Vilages de l'islam
Collection dirigée par Alberto F. Ambrosio
Atypique, Ibn 'Arabi certes le fut. Ce héros de roman bouscule les lois du genre : en fouiller la psychologie, couleur locale incluse, c'est manquer le mouvement perpétuel d'un coeur qui embrasse le Tout et se fait voyant. Cet esprit infatigable, mû par tous les talents, vers et prose confondus, qui précède de trois bons siècles la Renaissance (Murcie, Andalousie, 1165 - Damas, 1240) déconcerte le biographe, avec ses semelles de vent et son Livre sacré à la main.
Ce défi, un auteur turc de notre temps, le relève.

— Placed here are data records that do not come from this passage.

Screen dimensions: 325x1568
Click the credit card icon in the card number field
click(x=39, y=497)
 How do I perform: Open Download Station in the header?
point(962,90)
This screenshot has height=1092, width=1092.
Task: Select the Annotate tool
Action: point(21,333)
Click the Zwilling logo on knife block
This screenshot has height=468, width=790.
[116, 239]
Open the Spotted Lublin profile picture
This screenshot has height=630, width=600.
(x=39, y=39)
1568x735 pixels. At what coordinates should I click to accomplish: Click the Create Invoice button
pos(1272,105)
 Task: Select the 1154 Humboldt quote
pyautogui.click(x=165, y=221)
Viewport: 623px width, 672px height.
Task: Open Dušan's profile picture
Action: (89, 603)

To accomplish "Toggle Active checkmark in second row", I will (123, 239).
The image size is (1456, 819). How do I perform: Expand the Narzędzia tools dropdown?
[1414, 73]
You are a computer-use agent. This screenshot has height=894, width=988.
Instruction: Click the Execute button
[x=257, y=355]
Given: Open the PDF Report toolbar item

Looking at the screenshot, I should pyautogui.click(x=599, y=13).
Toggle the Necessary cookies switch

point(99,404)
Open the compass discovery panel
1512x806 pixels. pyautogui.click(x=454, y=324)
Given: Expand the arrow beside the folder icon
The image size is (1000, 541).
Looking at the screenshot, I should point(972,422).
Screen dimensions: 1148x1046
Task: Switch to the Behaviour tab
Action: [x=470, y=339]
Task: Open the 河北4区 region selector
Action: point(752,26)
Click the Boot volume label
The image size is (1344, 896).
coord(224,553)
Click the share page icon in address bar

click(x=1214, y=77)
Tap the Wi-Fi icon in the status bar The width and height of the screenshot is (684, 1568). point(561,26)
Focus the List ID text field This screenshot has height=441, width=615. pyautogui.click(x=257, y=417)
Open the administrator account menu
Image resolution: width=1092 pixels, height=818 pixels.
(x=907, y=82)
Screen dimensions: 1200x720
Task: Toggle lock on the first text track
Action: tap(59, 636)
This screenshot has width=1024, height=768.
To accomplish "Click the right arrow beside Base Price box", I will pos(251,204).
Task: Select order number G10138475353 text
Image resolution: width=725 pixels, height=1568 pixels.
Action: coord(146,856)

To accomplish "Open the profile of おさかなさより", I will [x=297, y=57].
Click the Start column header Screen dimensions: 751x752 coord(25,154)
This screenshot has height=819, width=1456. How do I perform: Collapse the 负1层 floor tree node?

Sadik Yalsizuçanlar, bannissant l'érudition, choisit de dérouler, mêlant la première et la troisième personnes, ce fil entêté de la recherche du Vrai, de la rencontre avec Averroès à Cordoue - l'ami de la famille - à l'appel de l'immensité d'un monde arabe quasi infini, sans oublier la formation acquise auprès d'une mère spirituelle fort importante.
Cette Méditerranée jadis vouée à Ulysse reste le lieu des nostalgies, mais le soufi les transfigure, grâce à cette présence-absence que l'islam caractérise si bien comme un entre-deux, assumant ici-bas formes et signes et, de façon « imaginaire », la sainteté (lui-même est dit « Sceau de la sainteté »). La poétique du déchiffrage du monde (huit cent cinquante ouvrages sont à son actif) cohabite constamment avec la pratique d'une ascension systématique.
Ces Itinéraires disent les aventures de l'esprit s'échappant de la matière. La lettre, le mot y sont les instruments d'une autre cabale : la relation quasi directe de la créature et de Dieu est affaire de langage, d'amour, de contemplation - une seule et même chose. Dieu n'est pas nouménal, le phénomène en soi est Dieu même. La doctrine, tout compte fait - infinie puissance de la dialectique -, dit la présence absolue : ne serait-ce que parce qu'on peut être là et ailleurs, autrefois ou demain et maintenant, la philosophie de ce fils de Platon s'éclaire d'un jour nouveau, soudain très surprenante, et très vivifiante, pour notre rationalisme.